The VNA contains a directional coupler nominally designed / calibrated for Zo=50+j0Ω, and in use, VNAs are invariably used to display measurements in terms of some purely real impedance, commonly 50Ω.
Though the DUT characteristic impedance (Zo) is nominally 50Ω, it is not EXACTLY 50+j0Ω and so there are departures in the displayed values wrt 50Ω from what might happen in terms of the actual Zo.
We can calculate the magnitude of Gamma for our 12m OC section of LMR400 over a range of frequencies.
|Gamma| vs frequency is a smooth curve as a result of line attenuation increasing with frequency. As a result in the small departure in Zo, |Gamma| wrt 50Ω has a superimposed small decaying oscillation.
The phase angle of Gamma is is also of interest, but it is best viewed as calculated Group Delay. Group Delay is proportional to the slope of phase divided by frequency, and is measured as time.
Above is the expected Group Delay characteristic. You will note that it is an oscillation about a constant time being the actual propagation delay of the DUT. The oscillation is again a consequence of the small departure in actual Zo from the coupler’s 50Ω. Note the oscillation is approximately constant amplitude over the frequency range.
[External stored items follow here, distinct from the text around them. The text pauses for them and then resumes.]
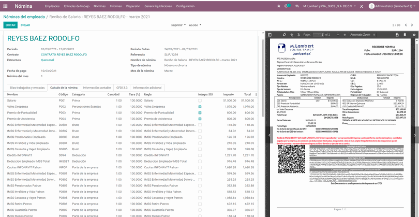The width and height of the screenshot is (419, 217).
Task: Open the Configuración menu
Action: click(x=185, y=6)
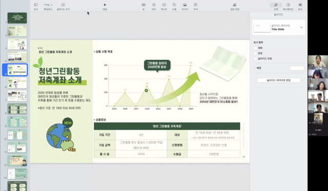The height and width of the screenshot is (191, 328).
Task: Toggle the 슬라이드 번호 checkbox
Action: [x=255, y=59]

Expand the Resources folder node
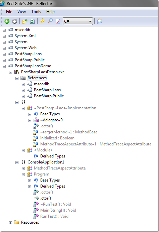10,223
Let’s look at some raw measurements and compare them with the expected behavior.
Above is the raw |s21|dB, somewhat equivalent to the calculated |Gamma|dB plotted earlier but there is some offset due to the bridge loss.
Comparing the two, we find:
- there is an underlying convex up curve (rather that a very slight convex down);
- the oscillation amplitude is relatively larger; and
- the oscillation amplitude increases with frequency (rather than decrease)
Conveniently, nanovna MOD v3 is capable of direct display of Group Delay. We observe that over this frequency range it is a somewhat irregular growing amplitude oscillation superimposed on an approximately constant term being the nominal propagation delay of the line.
The differences of the last two plots with the expected behavior are all hints of imperfection in the Port 1 measurement bridge and signal processing.
That is not reason to condemn the instrument, the correction algorithms based on a calibration measurement of known parts comes to our aid and can to a large extent correct the imperfect raw measurement.
Firstly, the correction process itself is based on a measurement with has uncertainty, so there is measurement ‘noise’ introduced in the correction process. VNAs commonly average measurements made during the calibration process to reduce measurement noise inherent in the calibration data set. It does not seem that the firmware used does such averaging.
The bigger issue is the uncertainty introduced by interpolation where that is used (eg when the sweep frequency set is not exactly the same as the calibration data set). As mentioned, this does not happen in many commercial instruments because as soon as sweep frequency parameters are changed, they become uncalibrated and measurements cannot be made until they are re-calibrated… inconvenient, inflexible, but more accurate.
If you have in mind a ‘universal’ calibration from 0.01-1500MHz, the 101 calibration data set points are 15MHz apart, and as a result of the bridge imperfections indicated earlier, interpolation is likely to introduce significant error.
A more accurate calibration
The most accurate measurements start with accurate calibration and no interpolation, so calibrate for exactly the frequency range to be measured.
Sure, use interpolation as a convenience, but when final accurate figures are needed, calibrate for the intended measurement sweep.
Sweeping across the transition from fundamental to harmonic mode (or higher harmonic modes) is fraught with risk of glitches.